4.6. Morphological Parameter Measurements
The morphological parameters of the astrocytes and neurons were measured from the GFAP and TUJ1 populations. respectively. For image analysis, ImageJ (version 1.46r) and a custom-made program in MATLAB (version R2013a, MathWorks, Natick, MA, USA) were used. The MATLAB program had a graphical user interface for the tracing of neurite extensions (Figure S3) that was designed to rapidly process large data sets. The algorithms were semi-automated and relied on initial user input regarding the rough localization of cell features. The tracing was then iteratively refined using active contour algorithms . For each cell processed, the program automatically created and saved a dataset which described the topology and geometry of the neuron, using the adjacency matrix and other means from graph theory . From this dataset, the following morphological parameters were measured (Figure 2):
- Number of extensions: Number of extensions from the cell center (i.e., the number of neurites per neuron and number of projections per astrocyte).
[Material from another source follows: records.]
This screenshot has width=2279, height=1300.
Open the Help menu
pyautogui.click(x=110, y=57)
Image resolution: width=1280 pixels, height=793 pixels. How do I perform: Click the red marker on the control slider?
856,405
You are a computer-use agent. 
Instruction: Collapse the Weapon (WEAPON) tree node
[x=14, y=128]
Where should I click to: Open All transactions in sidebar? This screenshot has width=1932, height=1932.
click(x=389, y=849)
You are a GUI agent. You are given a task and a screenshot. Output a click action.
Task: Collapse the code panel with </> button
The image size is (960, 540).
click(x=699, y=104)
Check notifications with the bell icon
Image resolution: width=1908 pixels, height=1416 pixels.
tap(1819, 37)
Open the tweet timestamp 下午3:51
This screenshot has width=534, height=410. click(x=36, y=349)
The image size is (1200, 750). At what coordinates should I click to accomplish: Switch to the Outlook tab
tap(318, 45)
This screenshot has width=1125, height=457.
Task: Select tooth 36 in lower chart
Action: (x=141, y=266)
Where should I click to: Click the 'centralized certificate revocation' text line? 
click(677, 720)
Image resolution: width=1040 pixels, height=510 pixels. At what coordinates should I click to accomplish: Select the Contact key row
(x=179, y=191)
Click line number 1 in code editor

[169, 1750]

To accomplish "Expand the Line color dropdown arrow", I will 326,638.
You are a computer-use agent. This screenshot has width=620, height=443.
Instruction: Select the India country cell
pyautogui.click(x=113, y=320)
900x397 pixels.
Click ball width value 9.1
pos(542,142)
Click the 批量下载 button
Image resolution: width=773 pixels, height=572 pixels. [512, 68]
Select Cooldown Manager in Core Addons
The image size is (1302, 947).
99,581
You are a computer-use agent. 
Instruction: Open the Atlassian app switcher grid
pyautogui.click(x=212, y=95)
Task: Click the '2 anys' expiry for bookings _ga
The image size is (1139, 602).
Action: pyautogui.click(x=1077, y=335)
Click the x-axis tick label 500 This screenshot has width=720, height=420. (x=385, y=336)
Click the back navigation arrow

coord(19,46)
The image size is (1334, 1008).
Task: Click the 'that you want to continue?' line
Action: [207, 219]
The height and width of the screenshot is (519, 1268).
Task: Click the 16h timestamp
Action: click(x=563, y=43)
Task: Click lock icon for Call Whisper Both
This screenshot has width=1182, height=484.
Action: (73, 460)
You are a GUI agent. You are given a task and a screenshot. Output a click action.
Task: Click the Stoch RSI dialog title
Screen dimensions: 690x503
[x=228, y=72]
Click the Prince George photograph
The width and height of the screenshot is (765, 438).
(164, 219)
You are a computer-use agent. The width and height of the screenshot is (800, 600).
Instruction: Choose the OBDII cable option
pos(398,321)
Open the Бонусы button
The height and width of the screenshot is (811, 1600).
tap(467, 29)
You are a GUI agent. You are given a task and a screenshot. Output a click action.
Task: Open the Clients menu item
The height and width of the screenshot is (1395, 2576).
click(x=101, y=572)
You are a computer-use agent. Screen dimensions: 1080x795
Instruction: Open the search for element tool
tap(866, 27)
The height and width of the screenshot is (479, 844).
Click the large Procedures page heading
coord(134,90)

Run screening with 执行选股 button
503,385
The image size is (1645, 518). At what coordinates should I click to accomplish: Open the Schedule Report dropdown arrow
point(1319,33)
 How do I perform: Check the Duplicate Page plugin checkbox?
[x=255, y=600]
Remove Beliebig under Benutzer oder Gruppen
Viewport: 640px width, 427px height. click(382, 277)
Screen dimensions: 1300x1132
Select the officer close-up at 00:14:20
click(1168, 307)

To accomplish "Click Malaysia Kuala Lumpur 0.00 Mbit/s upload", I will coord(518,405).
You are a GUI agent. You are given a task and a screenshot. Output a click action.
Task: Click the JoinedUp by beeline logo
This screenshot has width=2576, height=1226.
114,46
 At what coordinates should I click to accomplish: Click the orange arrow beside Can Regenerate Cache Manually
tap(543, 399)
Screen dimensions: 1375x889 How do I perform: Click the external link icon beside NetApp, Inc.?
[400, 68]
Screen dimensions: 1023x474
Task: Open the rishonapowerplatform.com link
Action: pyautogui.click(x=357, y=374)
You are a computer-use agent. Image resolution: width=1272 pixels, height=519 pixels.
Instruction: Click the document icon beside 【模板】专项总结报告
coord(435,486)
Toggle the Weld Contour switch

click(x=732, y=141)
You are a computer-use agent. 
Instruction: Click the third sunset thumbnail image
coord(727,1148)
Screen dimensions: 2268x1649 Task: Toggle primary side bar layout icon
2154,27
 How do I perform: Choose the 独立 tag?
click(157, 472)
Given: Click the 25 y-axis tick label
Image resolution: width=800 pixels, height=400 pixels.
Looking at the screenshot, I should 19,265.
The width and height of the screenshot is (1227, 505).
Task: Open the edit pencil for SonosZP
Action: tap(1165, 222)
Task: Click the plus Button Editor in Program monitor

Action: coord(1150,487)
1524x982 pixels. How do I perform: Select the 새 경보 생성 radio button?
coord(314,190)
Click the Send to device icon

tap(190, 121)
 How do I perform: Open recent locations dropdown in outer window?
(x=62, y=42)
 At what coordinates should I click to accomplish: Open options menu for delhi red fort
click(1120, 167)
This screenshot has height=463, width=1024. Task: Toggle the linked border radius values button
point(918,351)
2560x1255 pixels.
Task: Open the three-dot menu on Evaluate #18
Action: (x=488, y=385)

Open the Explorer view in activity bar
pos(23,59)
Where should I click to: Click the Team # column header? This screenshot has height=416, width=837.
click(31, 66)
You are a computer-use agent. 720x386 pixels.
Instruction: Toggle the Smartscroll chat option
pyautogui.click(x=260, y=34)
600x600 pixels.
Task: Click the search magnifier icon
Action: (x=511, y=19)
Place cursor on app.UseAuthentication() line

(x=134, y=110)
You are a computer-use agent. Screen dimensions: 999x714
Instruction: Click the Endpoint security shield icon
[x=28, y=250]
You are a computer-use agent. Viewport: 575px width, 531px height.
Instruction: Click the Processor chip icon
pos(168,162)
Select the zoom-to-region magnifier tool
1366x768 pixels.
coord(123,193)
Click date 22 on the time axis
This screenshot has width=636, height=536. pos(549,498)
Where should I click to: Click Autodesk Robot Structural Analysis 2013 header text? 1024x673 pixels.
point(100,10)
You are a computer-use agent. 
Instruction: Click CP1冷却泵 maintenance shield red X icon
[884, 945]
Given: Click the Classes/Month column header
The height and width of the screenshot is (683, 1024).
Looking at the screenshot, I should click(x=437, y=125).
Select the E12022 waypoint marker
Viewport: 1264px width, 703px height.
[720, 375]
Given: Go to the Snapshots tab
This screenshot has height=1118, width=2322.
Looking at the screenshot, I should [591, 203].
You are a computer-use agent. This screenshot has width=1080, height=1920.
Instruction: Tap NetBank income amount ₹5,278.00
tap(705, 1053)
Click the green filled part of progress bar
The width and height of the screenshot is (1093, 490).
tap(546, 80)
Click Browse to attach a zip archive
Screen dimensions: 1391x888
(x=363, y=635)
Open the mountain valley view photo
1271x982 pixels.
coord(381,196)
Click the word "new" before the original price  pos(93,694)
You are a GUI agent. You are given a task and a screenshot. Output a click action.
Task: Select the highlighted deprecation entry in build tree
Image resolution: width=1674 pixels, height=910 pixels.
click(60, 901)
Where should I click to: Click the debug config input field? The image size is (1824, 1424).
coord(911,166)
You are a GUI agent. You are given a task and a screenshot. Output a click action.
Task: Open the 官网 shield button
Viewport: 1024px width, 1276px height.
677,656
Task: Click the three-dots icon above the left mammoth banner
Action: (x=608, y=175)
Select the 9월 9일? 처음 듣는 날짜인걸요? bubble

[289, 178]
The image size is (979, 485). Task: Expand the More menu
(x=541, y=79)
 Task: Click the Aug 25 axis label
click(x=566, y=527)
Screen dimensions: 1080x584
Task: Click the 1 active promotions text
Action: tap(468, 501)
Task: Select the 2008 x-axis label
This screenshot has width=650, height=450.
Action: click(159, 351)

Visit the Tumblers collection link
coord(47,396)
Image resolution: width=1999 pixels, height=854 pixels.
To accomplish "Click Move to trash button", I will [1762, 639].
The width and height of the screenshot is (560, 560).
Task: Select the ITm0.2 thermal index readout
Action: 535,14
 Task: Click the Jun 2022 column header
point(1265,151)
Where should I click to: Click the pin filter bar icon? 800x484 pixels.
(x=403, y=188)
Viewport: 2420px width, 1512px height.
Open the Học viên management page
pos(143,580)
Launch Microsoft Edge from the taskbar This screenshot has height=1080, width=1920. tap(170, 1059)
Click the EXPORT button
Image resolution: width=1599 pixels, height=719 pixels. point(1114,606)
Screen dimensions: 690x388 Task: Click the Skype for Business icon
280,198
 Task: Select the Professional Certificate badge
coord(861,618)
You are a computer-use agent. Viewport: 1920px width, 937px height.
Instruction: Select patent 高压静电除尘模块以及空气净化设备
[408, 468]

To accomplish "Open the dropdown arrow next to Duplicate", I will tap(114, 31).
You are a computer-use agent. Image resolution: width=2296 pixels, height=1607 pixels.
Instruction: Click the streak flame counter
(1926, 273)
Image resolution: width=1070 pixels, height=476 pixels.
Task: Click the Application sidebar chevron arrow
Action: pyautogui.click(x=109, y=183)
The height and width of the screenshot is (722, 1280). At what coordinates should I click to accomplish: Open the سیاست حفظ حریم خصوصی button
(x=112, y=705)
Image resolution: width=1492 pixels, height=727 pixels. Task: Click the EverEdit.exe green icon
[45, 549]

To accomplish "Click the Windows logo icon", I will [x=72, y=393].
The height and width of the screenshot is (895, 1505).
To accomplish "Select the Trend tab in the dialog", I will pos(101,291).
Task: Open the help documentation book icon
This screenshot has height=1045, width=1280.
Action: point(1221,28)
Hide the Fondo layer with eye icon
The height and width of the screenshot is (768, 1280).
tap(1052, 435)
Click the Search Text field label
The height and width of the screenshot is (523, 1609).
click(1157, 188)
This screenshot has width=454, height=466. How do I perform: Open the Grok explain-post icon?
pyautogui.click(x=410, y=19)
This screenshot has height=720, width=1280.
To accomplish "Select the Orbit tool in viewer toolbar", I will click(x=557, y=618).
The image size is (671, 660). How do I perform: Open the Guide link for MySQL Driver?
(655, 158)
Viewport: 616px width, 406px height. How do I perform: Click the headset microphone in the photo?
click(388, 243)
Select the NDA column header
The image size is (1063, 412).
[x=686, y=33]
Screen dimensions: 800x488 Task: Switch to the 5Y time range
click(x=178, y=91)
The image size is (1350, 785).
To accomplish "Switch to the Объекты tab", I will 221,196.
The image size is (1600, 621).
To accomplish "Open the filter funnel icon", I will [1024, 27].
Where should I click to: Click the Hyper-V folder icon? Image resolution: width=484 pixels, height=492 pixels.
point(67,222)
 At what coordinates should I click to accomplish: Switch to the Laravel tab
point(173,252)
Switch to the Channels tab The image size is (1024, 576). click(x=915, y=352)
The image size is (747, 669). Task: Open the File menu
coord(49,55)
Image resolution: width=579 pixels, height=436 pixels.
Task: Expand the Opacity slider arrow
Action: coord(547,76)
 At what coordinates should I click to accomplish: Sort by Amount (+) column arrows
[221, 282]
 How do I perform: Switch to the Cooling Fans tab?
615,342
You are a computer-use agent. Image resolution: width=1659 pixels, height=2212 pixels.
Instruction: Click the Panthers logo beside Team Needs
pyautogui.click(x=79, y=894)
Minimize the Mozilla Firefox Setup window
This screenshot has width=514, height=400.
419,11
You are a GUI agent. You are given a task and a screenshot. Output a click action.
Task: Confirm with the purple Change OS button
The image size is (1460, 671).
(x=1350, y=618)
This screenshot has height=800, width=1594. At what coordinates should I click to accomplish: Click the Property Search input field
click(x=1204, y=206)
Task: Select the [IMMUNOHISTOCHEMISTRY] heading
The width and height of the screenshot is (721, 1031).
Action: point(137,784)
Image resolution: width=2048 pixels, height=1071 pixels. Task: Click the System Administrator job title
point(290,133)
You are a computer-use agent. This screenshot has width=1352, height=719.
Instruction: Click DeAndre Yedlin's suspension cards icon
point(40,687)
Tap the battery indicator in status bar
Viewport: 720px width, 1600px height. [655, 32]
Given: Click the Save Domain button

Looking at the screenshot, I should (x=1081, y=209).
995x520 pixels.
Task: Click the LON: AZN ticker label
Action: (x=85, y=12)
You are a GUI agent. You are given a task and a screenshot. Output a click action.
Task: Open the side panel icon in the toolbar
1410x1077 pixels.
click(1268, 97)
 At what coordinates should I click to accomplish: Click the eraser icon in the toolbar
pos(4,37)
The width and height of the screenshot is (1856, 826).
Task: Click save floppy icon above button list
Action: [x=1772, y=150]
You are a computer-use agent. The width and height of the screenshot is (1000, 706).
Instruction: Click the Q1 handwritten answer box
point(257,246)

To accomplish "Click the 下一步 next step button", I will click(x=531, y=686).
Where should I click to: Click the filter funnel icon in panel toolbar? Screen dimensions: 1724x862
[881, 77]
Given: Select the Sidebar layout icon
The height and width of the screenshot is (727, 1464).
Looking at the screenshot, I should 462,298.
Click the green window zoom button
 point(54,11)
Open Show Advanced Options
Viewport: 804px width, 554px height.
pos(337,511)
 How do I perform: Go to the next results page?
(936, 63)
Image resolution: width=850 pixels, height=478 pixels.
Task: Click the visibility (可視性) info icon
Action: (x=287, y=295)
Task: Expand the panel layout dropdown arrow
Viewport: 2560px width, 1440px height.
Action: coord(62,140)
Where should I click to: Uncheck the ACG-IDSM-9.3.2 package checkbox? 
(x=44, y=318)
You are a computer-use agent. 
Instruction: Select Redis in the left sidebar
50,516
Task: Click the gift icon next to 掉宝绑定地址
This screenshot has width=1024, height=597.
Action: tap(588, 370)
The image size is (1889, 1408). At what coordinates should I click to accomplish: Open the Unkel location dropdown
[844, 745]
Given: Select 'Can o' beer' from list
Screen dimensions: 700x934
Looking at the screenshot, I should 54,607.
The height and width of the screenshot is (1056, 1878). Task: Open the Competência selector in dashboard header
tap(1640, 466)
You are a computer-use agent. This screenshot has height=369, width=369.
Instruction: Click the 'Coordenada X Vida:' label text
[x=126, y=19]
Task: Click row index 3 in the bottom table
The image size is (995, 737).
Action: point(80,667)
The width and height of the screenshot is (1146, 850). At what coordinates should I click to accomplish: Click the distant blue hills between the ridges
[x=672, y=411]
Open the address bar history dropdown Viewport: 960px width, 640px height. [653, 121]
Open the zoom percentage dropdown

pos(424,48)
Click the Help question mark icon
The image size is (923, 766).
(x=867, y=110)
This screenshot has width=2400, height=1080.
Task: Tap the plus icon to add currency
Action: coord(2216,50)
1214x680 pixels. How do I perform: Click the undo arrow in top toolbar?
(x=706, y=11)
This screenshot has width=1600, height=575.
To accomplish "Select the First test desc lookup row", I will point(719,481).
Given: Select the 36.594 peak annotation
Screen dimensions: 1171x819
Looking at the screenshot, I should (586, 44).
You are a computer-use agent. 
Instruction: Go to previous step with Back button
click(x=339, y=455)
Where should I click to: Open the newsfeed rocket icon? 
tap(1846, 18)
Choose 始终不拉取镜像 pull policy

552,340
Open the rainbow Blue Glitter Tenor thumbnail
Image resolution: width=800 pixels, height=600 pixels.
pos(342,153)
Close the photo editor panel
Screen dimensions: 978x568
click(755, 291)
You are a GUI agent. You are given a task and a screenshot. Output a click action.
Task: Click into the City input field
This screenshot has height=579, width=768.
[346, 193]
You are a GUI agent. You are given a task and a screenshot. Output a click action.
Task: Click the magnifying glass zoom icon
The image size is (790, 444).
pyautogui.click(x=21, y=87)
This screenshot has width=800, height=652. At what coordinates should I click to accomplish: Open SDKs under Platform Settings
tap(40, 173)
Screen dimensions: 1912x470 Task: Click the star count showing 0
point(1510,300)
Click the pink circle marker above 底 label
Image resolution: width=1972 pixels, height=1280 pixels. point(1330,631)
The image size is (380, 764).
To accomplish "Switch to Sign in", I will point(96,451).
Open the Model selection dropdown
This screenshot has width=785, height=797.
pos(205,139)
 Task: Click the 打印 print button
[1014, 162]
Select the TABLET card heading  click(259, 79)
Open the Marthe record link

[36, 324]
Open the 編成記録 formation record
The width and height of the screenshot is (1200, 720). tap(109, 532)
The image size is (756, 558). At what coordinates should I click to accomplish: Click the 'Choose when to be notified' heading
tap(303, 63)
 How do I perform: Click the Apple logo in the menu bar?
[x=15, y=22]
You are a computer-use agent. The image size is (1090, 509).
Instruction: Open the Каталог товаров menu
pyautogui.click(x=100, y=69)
- Number of branches per extension: Total number of branches divided by total number of extensions per cell. A branch was defined as a secondary protrusion from an extension originating from the cell center. Thus, each extension could possess multiple branches. When an extension from the cell center displayed no secondary protrusion, the neurite was counted as possessing zero branches.
- Extension Length: The length of the longest extension from the cell body.
- Soma area: Area of the cell body excluding extensions. This was identified by ellipse approximation using a function of ImageJ.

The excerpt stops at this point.